═══ Provided records
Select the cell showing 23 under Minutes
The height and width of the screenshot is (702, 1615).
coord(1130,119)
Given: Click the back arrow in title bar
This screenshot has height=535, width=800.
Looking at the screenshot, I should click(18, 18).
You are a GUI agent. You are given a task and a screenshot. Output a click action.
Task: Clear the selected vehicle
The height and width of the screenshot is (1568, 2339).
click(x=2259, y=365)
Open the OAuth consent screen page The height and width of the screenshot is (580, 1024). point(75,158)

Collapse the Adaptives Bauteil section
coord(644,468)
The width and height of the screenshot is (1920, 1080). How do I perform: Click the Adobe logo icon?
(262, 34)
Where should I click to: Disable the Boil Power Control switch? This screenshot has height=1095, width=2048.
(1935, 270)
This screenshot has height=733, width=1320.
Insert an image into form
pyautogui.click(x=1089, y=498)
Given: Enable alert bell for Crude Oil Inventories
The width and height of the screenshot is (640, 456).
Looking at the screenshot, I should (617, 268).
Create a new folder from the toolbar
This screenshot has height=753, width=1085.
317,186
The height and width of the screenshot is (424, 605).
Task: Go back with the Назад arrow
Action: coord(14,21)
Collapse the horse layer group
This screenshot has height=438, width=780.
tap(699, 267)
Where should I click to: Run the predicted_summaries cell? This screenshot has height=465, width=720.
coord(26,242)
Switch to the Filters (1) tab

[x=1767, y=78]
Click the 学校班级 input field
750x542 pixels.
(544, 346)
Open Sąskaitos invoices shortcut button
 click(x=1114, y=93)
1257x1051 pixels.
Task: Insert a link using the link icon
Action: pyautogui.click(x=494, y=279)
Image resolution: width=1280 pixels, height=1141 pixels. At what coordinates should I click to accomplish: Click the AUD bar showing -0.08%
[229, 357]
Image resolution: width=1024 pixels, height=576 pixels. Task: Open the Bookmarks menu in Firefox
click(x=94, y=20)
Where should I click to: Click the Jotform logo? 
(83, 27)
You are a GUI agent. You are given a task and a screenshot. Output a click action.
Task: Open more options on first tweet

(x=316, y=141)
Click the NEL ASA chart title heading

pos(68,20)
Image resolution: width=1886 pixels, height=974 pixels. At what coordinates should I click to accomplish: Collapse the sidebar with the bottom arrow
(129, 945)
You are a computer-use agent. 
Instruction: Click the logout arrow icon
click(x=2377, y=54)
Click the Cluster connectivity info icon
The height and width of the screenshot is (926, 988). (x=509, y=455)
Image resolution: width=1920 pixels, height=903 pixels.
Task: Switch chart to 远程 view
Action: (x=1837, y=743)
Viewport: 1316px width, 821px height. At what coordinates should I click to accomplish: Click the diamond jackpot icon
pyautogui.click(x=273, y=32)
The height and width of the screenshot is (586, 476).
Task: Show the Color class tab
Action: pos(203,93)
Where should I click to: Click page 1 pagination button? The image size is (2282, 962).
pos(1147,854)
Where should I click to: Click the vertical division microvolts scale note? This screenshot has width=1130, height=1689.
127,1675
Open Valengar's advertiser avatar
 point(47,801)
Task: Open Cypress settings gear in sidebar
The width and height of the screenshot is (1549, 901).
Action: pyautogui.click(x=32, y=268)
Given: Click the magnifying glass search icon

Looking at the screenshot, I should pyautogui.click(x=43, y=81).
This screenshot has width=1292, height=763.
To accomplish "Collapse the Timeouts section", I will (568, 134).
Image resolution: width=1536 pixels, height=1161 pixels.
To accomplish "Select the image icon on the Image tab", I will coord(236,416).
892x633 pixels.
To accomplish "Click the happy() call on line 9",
══════
# How to complete this task
Give back only the lines from the one containing "Image resolution: width=1886" through the final line of the entries above, exactly as written, both included.

# Output
Image resolution: width=1886 pixels, height=974 pixels. At what coordinates should I click to accomplish: Collapse the sidebar with the bottom arrow
(129, 945)
You are a computer-use agent. 
Instruction: Click the logout arrow icon
click(x=2377, y=54)
Click the Cluster connectivity info icon
The height and width of the screenshot is (926, 988). (x=509, y=455)
Image resolution: width=1920 pixels, height=903 pixels.
Task: Switch chart to 远程 view
Action: (x=1837, y=743)
Viewport: 1316px width, 821px height. At what coordinates should I click to accomplish: Click the diamond jackpot icon
pyautogui.click(x=273, y=32)
The height and width of the screenshot is (586, 476).
Task: Show the Color class tab
Action: pos(203,93)
Where should I click to: Click page 1 pagination button? The image size is (2282, 962).
pos(1147,854)
Where should I click to: Click the vertical division microvolts scale note? This screenshot has width=1130, height=1689.
127,1675
Open Valengar's advertiser avatar
 point(47,801)
Task: Open Cypress settings gear in sidebar
The width and height of the screenshot is (1549, 901).
Action: pyautogui.click(x=32, y=268)
Given: Click the magnifying glass search icon

Looking at the screenshot, I should pyautogui.click(x=43, y=81).
This screenshot has width=1292, height=763.
To accomplish "Collapse the Timeouts section", I will (568, 134).
Image resolution: width=1536 pixels, height=1161 pixels.
To accomplish "Select the image icon on the Image tab", I will coord(236,416).
892x633 pixels.
To accomplish "Click the happy() call on line 9",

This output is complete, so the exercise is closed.